_Page extract_.
## BEGIN

Chaudhry Rahmat Ali (; ; 16 November 1897 – 3 February 1951) was a  Pakistani nationalist who was one of the earliest proponents of the creation of the state of Pakistan. He is credited with creating the name "Pakistan" for a separate Muslim homeland in South Asia and is generally known as the originator of the Pakistan Movement.

Chaudhry Rehmat Ali’s seminal contribution was when he was a law student at the University of Cambridge in 1933, in the form of a pamphlet "Now or Never; Are We to Live or Perish Forever?", also known as the "Pakistan Declaration".
The pamphlet was addressed to the British and Indian delegates to the Third Round Table Conference in London. The ideas did not find favour with the delegates or any of the politicians for close to a decade. They were dismissed as students' ideas. But by 1940, the Muslim politics in the subcontinent came around to accept them, leading to the Lahore Resolution of the All-India Muslim League, which was immediately dubbed the "Pakistan resolution" in the Press.

After the creation of Pakistan, Ali returned from England in April 1948, planning to stay in the country, but his belongings were confiscated and he was expelled by the prime minister Liaqat Ali Khan. In October 1948, Ali left empty-handed. He died on 3 February 1951 in Cambridge "destitute, forlorn and lonely". The funeral expenses of insolvent Ali were covered by Emmanuel College, Cambridge on the instructions of its Master. Ali was buried on 20 February 1951 at Cambridge City Cemetery.

## END

_What is asked_.
A: According to the passage about Chaudhry Rahmat Ali, who covered the costs of his funeral?
B: From the passage about Chaudhry Rahmat Ali, extract the part starting with "After the creation" and going on through "Cambridge City Cemetery.".
Rely only on the passage about Chaudhry Rahmat Ali.

_Given data_.
## BEGIN

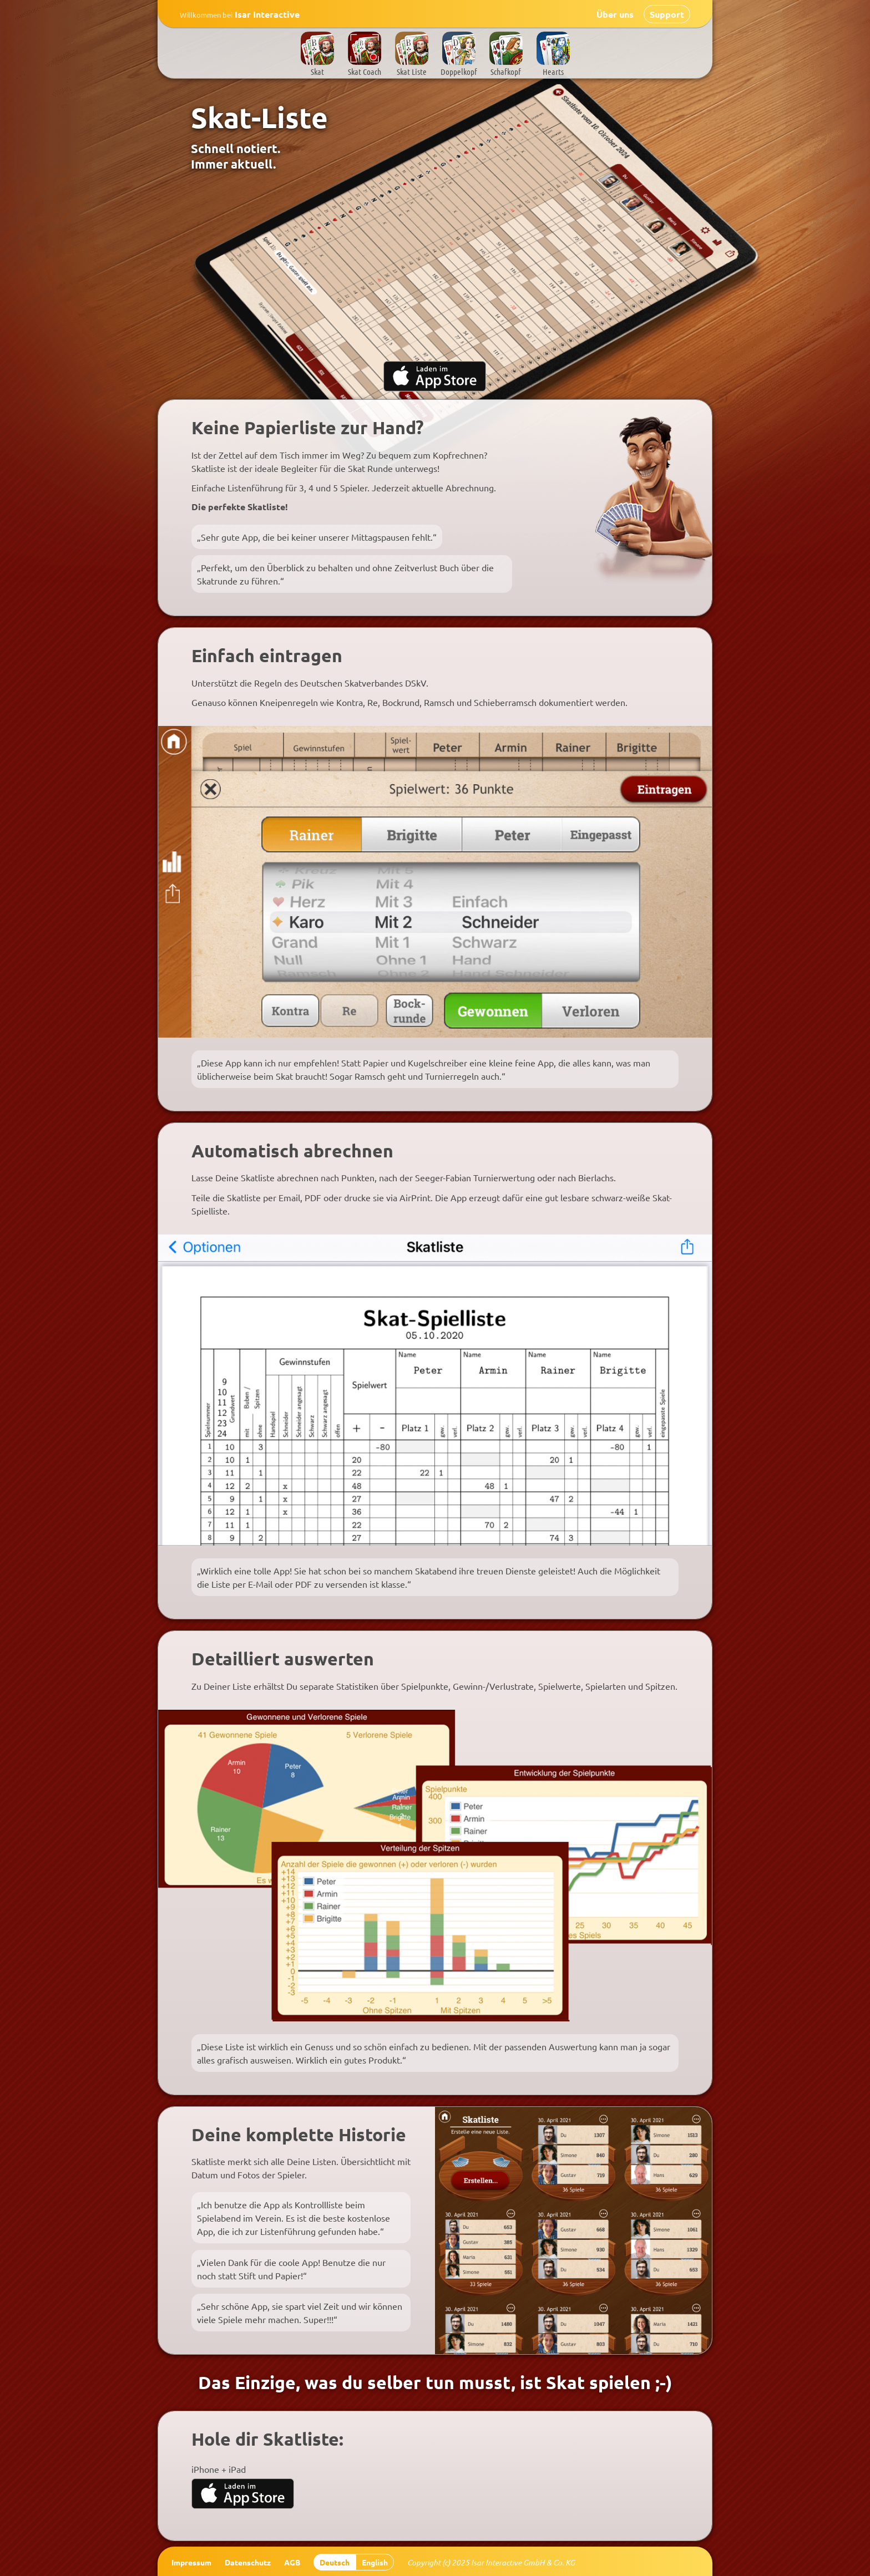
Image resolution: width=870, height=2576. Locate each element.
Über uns (615, 14)
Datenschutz (248, 2562)
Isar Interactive (240, 14)
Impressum (191, 2562)
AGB (292, 2562)
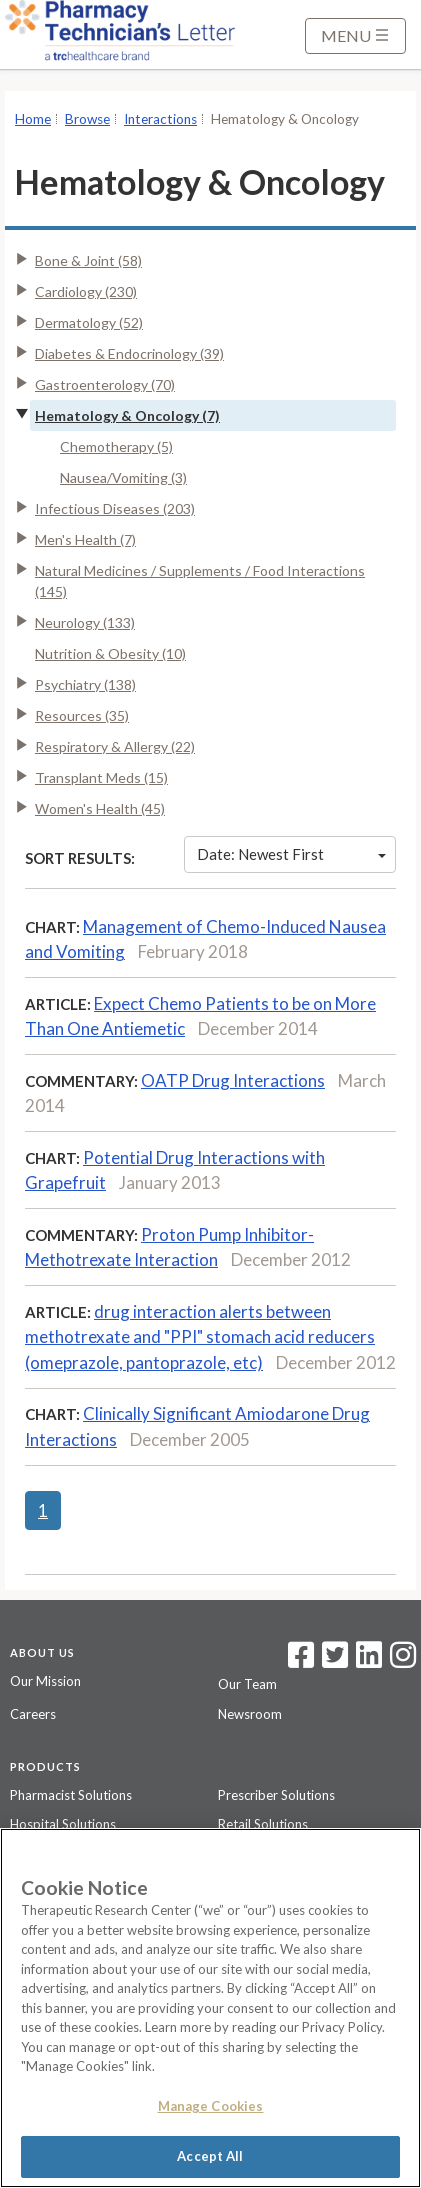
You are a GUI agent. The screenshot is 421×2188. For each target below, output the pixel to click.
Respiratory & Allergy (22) (115, 746)
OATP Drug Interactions (233, 1080)
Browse (87, 119)
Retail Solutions (263, 1824)
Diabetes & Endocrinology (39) (129, 353)
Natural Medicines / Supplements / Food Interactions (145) (200, 581)
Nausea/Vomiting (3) (123, 477)
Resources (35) (82, 715)
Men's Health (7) (85, 539)
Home (33, 119)
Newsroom (250, 1714)
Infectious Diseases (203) (115, 508)
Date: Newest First (291, 854)
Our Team (247, 1684)
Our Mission (45, 1681)
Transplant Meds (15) (101, 777)
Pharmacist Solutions (71, 1795)
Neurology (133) (85, 622)
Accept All (210, 2156)
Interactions (160, 119)
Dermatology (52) (89, 322)
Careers (33, 1714)
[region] (210, 2008)
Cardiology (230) (86, 291)
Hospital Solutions (63, 1824)
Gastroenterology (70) (105, 384)
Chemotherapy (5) (116, 446)
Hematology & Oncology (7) (127, 415)
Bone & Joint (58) (88, 260)
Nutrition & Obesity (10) (110, 653)
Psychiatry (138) (85, 684)
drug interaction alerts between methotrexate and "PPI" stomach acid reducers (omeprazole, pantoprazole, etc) (200, 1337)
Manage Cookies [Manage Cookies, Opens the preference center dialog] (211, 2106)
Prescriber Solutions (276, 1795)
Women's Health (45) (100, 808)
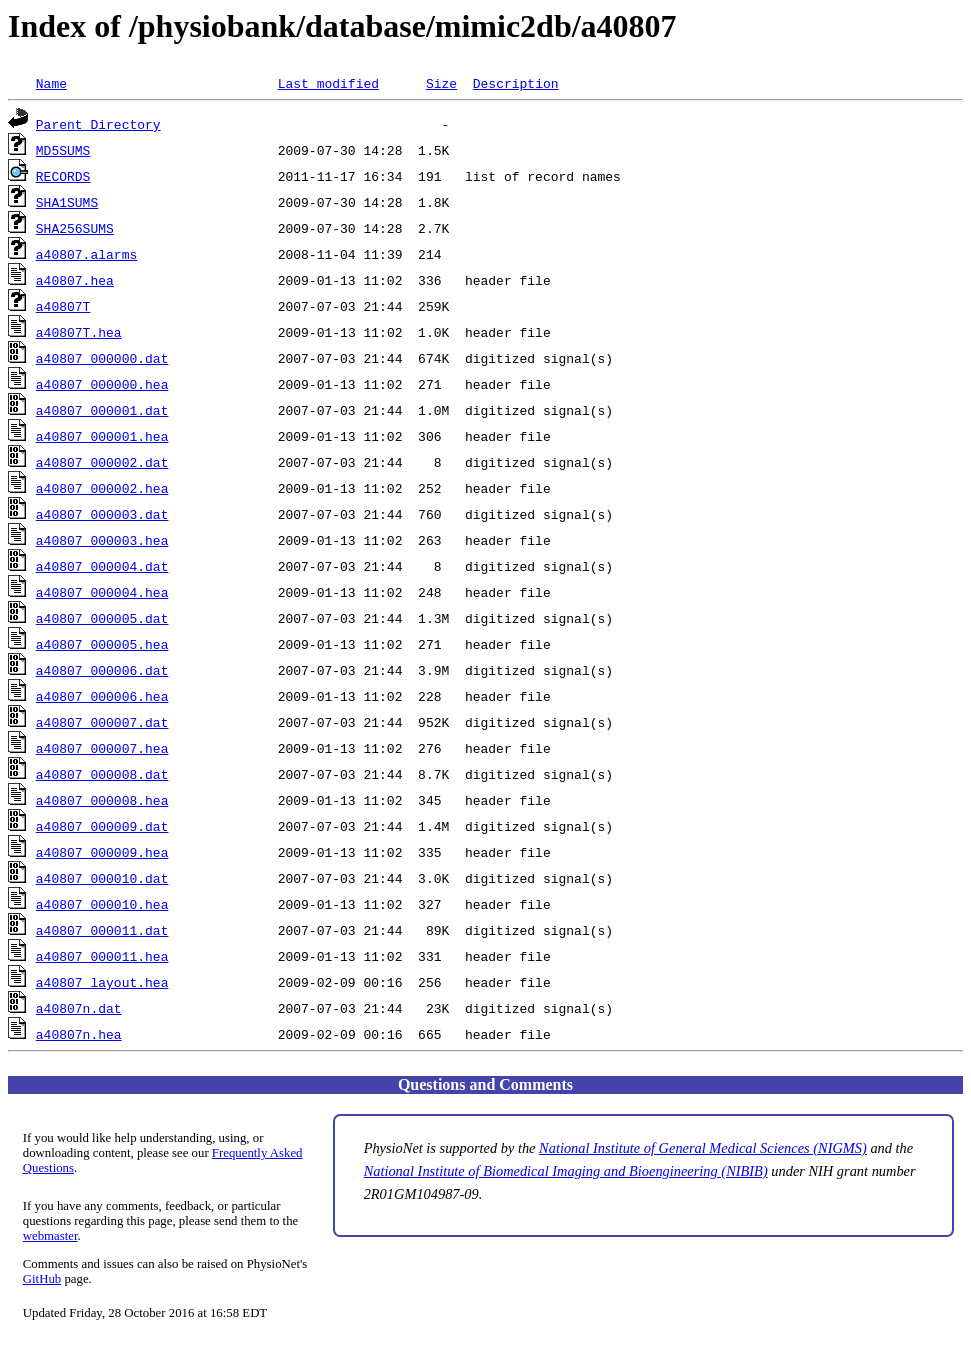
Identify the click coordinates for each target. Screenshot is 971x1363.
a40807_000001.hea (102, 436)
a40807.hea (75, 280)
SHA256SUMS (75, 228)
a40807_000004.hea (102, 592)
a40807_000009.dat (102, 826)
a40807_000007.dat (102, 722)
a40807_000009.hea (102, 852)
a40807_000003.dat (102, 514)
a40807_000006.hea (102, 696)
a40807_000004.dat (102, 566)
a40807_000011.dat (102, 930)
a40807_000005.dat (102, 618)
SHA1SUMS (67, 202)
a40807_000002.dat (102, 462)
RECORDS (63, 176)
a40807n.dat (79, 1008)
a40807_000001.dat (102, 410)
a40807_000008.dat (102, 774)
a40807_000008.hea (102, 800)
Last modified (328, 83)
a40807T (63, 306)
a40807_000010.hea (102, 904)
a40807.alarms (86, 254)
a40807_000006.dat (102, 670)
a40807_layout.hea (102, 982)
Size (441, 83)
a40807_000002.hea (102, 488)
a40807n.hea (79, 1034)
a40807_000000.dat (102, 358)
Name (51, 83)
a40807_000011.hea (102, 956)
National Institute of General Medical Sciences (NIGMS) (703, 1148)
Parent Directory (98, 124)
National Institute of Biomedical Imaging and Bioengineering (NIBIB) (566, 1171)
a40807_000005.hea (102, 644)
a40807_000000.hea (102, 384)
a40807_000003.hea (102, 540)
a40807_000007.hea (102, 748)
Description (516, 83)
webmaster (50, 1236)
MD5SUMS (63, 150)
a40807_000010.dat (102, 878)
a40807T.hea (79, 332)
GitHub (42, 1279)
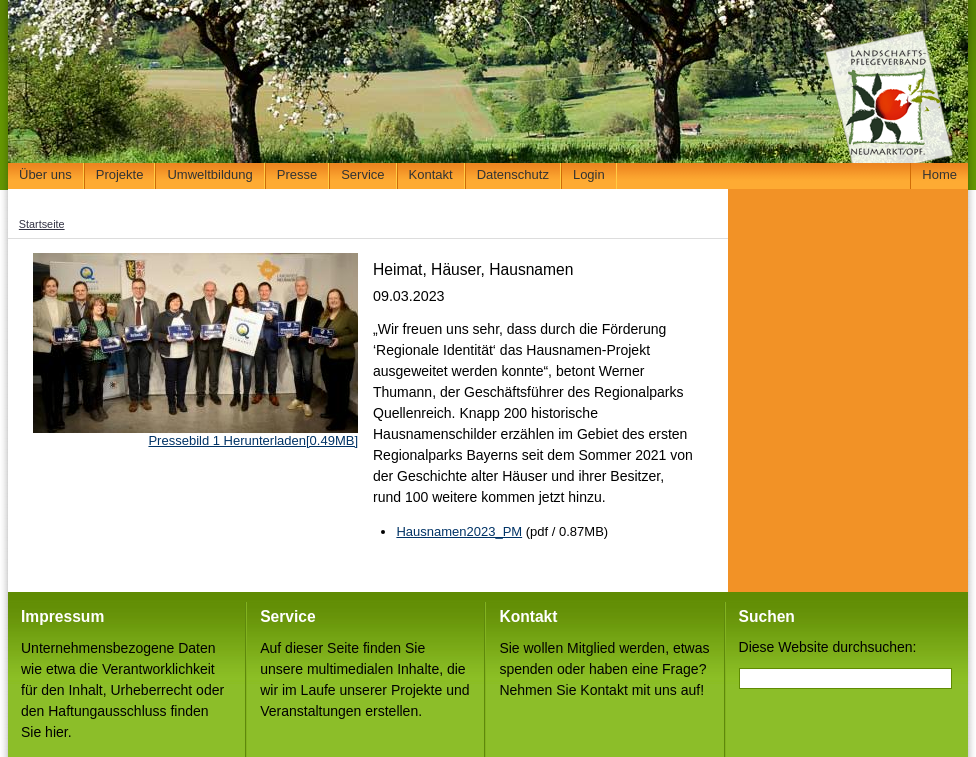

## END

_Task results_.
A: Emmanuel College, Cambridge, on the instructions of its Master, covered his funeral expenses.

B:
After the creation of Pakistan, Ali returned from England in April 1948, planning to stay in the country, but his belongings were confiscated and he was expelled by the prime minister Liaqat Ali Khan. In October 1948, Ali left empty-handed. He died on 3 February 1951 in Cambridge "destitute, forlorn and lonely". The funeral expenses of insolvent Ali were covered by Emmanuel College, Cambridge on the instructions of its Master. Ali was buried on 20 February 1951 at Cambridge City Cemetery.